# Wav2Vec2 Automatic Transcription

In [None]:
import gradio as gr
import librosa
import torch
from transformers import Wav2Vec2Processor, Wav2Vec2ForCTC

The `Wav2Vec2Processor` can be used for tokenization as well as feature extraction depending on the `__call__`. More info [here](https://huggingface.co/transformers/model_doc/wav2vec2.html#transformers.Wav2Vec2Processor.__call__)

In [None]:
# load the models and their processor
processor = Wav2Vec2Processor.from_pretrained("facebook/wav2vec2-large-robust-ft-libri-960h")
model = Wav2Vec2ForCTC.from_pretrained("facebook/wav2vec2-large-robust-ft-libri-960h")

In [None]:
# define speech-to-text function for wav2vec2 
def asr_transcript(audio_file):
    transcript = ""

    # Stream over 20 seconds chunks
    stream = librosa.stream(
        audio_file, block_length=20, frame_length=16000, hop_length=16000
    )

    for speech in stream:
        if len(speech.shape) > 1:
            speech = speech[:, 0] + speech[:, 1]

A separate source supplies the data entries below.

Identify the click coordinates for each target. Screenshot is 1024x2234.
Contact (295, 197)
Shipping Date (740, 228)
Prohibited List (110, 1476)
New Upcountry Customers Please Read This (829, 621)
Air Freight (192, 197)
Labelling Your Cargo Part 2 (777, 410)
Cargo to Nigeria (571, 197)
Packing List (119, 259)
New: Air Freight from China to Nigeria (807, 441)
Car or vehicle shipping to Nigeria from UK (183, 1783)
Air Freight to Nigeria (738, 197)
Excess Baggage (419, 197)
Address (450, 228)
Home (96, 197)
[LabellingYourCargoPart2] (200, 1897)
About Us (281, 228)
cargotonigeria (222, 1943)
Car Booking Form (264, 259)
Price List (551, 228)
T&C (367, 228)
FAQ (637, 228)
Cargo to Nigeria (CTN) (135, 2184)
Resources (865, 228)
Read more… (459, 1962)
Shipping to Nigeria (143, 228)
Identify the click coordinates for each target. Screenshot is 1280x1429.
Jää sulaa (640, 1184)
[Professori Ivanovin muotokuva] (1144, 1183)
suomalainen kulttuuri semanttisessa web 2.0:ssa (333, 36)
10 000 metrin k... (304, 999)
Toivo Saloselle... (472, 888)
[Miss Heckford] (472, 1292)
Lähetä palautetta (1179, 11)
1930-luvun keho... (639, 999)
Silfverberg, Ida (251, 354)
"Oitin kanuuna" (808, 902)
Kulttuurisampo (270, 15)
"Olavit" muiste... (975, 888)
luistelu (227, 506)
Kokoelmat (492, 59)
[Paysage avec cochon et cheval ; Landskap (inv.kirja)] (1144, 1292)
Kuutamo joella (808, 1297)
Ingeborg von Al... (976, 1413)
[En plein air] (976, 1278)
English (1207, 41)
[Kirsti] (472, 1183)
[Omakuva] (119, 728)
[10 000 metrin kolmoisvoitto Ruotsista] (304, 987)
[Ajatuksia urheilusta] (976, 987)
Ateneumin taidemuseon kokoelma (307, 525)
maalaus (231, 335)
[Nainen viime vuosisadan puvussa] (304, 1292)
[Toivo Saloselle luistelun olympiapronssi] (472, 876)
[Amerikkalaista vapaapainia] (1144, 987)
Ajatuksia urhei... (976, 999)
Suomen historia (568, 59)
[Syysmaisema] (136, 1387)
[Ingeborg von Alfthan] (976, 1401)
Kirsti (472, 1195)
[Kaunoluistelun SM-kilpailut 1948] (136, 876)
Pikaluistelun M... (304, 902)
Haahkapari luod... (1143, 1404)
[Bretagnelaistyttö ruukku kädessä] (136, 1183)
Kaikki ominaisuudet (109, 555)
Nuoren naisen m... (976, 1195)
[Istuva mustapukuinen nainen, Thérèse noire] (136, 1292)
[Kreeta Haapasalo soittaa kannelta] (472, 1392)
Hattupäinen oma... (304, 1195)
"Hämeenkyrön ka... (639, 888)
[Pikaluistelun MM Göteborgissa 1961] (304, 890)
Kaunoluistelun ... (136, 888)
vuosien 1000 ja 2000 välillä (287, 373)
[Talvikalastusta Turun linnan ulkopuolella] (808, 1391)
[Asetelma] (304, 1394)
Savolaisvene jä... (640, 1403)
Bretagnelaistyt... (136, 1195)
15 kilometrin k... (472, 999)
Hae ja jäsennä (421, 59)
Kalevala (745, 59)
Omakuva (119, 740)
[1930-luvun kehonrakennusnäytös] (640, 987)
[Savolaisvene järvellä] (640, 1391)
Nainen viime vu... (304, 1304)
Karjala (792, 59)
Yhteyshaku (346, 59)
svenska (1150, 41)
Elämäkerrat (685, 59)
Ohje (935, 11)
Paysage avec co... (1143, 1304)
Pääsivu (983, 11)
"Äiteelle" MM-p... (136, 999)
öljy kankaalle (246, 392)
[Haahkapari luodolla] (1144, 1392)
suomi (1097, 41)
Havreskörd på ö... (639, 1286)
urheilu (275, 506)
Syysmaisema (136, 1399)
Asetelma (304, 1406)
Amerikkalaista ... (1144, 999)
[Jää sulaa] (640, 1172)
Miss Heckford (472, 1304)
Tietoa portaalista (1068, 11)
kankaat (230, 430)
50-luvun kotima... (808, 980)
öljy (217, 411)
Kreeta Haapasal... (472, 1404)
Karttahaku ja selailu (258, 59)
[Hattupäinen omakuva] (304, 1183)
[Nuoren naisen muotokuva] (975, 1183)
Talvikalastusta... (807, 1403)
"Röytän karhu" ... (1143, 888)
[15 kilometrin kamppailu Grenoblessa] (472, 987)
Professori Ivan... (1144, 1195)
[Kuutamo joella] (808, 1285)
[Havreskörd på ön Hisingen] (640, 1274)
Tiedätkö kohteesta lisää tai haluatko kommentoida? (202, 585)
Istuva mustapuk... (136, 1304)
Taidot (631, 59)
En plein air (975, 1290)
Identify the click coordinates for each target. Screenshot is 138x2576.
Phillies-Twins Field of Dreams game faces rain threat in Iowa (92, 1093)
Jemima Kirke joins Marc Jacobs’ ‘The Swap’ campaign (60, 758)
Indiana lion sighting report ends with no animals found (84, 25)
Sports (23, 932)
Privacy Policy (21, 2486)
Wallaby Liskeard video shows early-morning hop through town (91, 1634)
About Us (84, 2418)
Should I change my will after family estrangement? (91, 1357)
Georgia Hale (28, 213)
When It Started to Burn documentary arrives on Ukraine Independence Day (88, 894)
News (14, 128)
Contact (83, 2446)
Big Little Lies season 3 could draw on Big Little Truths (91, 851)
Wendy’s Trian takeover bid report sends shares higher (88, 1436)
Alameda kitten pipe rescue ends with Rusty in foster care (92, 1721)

        input_values = processor(speech, sampling_rate=16_000, return_tensors="pt").input_values
        with torch.no_grad():
            logits = model(input_values).logits
            predicted_ids = torch.argmax(logits, dim=-1)
        transcription = processor.batch_decode(predicted_ids)[0]
        transcript += transcription.lower() + ". "

    return transcript


In [None]:
gradio_ui = gr.Interface(
    fn=asr_transcript,
    title="Automatic Transcription with Wav2Vec2",
    description="Upload a flac/wav audio with a sampling rate of 16kHz",
    inputs=gr.inputs.Audio(label="Upload Audio File", type="filepath"),
    outputs=gr.outputs.Textbox(label="Automatically Transcribed by facebook/wav2vec2-large-robust-ft-libri-960h")
)
gradio_ui.launch()